Suspicions de mensonges
Le centre Primo Levi exige que cela soit pris en compte. Il recommande par ailleurs d’allonger les entretiens. Les demandeurs d’asile n’ayant en général que deux heures pour retracer leurs parcours. (...)
L’association regrette que les instructions de demande soient trop souvent menées à charge, en contradiction totale avec le principe de l’asile. (...)
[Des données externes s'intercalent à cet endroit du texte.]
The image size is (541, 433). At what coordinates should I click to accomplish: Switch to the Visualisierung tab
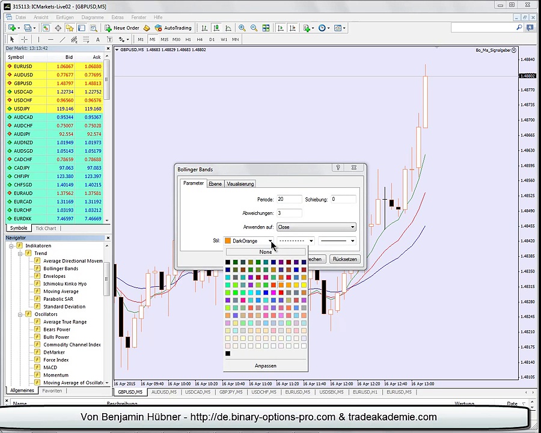pyautogui.click(x=240, y=184)
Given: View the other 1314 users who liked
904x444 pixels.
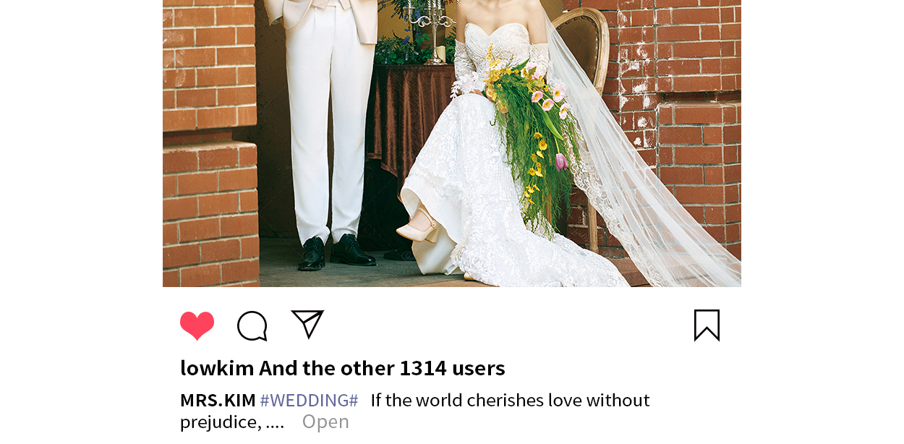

Que deviennent les personnes déboutées du droit d’asile ? Rares sont celles qui retournent au pays de leur plein gré. Sur les 42 456 personnes déboutées en 2015, seules 1 650 sont rentrées via le dispositif d’aide au retour encadré par l’office français de l’immigration et de l’intégration (Ofii). 17 000 ont été reconduites à la frontière par la police française, parfois vers des pays où leur sécurité n’est pas assurée. Les autres restent en France, en dehors de toute protection sociale : elles ne peuvent plus être hébergées, et ne touchent plus l’allocation pour demandeur d’asile (de 200 à 340 euros par mois). Ils n’ont pas non plus le droit de travailler. (...)
" Quand on est meurtri dans son corps et dans sa psyché, on ne peut pas guérir ; on reste sous la coupe du bourreau. " La France, pays des droits de l’homme...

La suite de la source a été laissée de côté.